# Intent Recognition with BERT using Keras and TensorFlow 2

In [3]:
!pip install tqdm  >> /dev/null
!pip install bert-for-tf2 >> /dev/null
!pip install sentencepiece >> /dev/null

In [4]:
import os
import math
import datetime

from tqdm import tqdm

import pandas as pd
import numpy as np

import tensorflow as tf
from tensorflow import keras

import bert
from bert import BertModelLayer
from bert.loader import StockBertConfig, map_stock_config_to_params, load_stock_weights
from bert.tokenization.bert_tokenization import FullTokenizer

import seaborn as sns
from pylab import rcParams
import matplotlib.pyplot as plt
from matplotlib.ticker import MaxNLocator
from matplotlib import rc

from sklearn.metrics import confusion_matrix, classification_report

%matplotlib inline
%config InlineBackend.figure_format='retina'

sns.set(style='whitegrid', palette='muted', font_scale=1.2)

HAPPY_COLORS_PALETTE = ["#01BEFE", "#FFDD00", "#FF7D00", "#FF006D", "#ADFF02", "#8F00FF"]

sns.set_palette(sns.color_palette(HAPPY_COLORS_PALETTE))

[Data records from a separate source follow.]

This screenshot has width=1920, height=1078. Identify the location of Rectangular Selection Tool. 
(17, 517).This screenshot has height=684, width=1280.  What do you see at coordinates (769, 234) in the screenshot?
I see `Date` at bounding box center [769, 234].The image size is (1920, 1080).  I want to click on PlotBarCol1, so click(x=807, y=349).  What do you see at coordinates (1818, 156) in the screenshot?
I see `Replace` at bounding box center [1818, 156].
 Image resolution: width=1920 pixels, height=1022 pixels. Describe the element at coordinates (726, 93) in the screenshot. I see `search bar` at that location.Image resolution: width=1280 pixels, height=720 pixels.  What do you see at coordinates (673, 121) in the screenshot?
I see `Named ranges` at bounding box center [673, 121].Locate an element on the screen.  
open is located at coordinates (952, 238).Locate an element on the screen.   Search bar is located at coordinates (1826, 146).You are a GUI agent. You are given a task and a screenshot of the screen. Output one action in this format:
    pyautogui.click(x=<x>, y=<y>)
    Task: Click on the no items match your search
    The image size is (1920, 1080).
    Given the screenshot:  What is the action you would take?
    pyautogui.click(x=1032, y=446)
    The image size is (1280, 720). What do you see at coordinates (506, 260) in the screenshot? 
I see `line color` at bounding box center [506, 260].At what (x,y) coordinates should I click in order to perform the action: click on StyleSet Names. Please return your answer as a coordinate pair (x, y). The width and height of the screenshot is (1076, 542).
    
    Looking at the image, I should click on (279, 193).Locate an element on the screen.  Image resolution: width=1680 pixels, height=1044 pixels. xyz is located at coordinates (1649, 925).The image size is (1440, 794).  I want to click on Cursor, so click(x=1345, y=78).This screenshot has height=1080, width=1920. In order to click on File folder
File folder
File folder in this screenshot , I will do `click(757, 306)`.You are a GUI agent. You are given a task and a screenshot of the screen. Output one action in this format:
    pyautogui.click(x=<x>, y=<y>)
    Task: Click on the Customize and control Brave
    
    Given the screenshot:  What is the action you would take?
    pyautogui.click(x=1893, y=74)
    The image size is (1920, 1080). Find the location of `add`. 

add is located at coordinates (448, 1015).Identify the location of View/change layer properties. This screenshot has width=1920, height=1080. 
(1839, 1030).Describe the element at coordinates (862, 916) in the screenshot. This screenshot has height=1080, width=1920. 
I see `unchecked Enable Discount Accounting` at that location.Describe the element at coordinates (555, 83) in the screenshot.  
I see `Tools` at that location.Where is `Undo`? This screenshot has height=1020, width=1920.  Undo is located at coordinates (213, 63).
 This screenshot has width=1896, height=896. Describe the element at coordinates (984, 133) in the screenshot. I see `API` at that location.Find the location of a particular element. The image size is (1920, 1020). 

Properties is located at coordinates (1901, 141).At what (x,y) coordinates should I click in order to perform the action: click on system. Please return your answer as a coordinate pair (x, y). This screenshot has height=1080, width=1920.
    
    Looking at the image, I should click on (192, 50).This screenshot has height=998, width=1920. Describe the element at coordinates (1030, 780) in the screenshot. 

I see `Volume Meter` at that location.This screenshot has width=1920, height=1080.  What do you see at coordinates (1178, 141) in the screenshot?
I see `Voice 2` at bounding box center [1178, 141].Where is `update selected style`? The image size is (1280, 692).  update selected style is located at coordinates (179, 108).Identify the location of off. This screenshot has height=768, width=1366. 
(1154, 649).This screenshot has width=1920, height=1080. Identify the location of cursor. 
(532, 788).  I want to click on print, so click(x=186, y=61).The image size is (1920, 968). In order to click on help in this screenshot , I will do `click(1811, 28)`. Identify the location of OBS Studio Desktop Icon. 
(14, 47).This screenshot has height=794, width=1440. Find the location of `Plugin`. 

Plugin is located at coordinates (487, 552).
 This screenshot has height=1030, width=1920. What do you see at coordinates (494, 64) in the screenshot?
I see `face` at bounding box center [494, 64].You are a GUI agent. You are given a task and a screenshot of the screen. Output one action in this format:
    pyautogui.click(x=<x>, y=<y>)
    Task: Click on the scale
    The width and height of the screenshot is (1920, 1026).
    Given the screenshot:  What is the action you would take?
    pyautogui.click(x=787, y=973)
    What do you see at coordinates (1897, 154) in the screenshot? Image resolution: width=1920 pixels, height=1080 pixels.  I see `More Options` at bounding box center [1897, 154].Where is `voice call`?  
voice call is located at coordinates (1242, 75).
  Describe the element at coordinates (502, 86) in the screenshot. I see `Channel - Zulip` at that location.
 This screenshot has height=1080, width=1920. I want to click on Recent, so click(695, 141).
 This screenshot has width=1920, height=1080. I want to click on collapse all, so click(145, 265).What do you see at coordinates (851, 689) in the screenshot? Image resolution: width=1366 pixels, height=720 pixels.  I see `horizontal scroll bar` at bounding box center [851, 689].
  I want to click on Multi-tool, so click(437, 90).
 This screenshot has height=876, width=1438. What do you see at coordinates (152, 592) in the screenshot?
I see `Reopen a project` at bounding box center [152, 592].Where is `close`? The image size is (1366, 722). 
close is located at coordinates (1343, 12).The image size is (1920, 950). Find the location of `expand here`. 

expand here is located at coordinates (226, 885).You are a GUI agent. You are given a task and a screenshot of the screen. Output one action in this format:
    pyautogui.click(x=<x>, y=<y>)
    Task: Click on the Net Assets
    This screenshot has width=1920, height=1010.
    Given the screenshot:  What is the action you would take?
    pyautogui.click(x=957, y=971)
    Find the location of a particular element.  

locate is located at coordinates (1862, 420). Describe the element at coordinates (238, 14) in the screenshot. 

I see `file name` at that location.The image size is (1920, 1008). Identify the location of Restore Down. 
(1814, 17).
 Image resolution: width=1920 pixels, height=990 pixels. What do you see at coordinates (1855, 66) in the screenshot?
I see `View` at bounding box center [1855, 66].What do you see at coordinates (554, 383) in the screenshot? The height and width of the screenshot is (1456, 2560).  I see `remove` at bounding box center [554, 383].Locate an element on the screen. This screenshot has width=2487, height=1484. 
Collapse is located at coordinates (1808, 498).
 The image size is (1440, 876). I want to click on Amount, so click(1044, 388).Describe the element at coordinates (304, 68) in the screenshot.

rcParams['figure.figsize'] = 12, 8

RANDOM_SEED = 42

np.random.seed(RANDOM_SEED)
tf.random.set_seed(RANDOM_SEED)

# Data


In [None]:
# !gdown --id 1OlcvGWReJMuyYQuOZm149vHWwPtlboR6 --output train.csv
# !gdown --id 1Oi5cRlTybuIF2Fl5Bfsr-KkqrXrdt77w --output valid.csv
# !gdown --id 1ep9H6-HvhB4utJRLVcLzieWNUSG3P_uF --output test.csv

In [6]:
# read data

train = pd.read_csv("Designintent1_train.csv")
valid = pd.read_csv("Designintent1_valid.csv")
test = pd.read_csv("Designintent1_test.csv")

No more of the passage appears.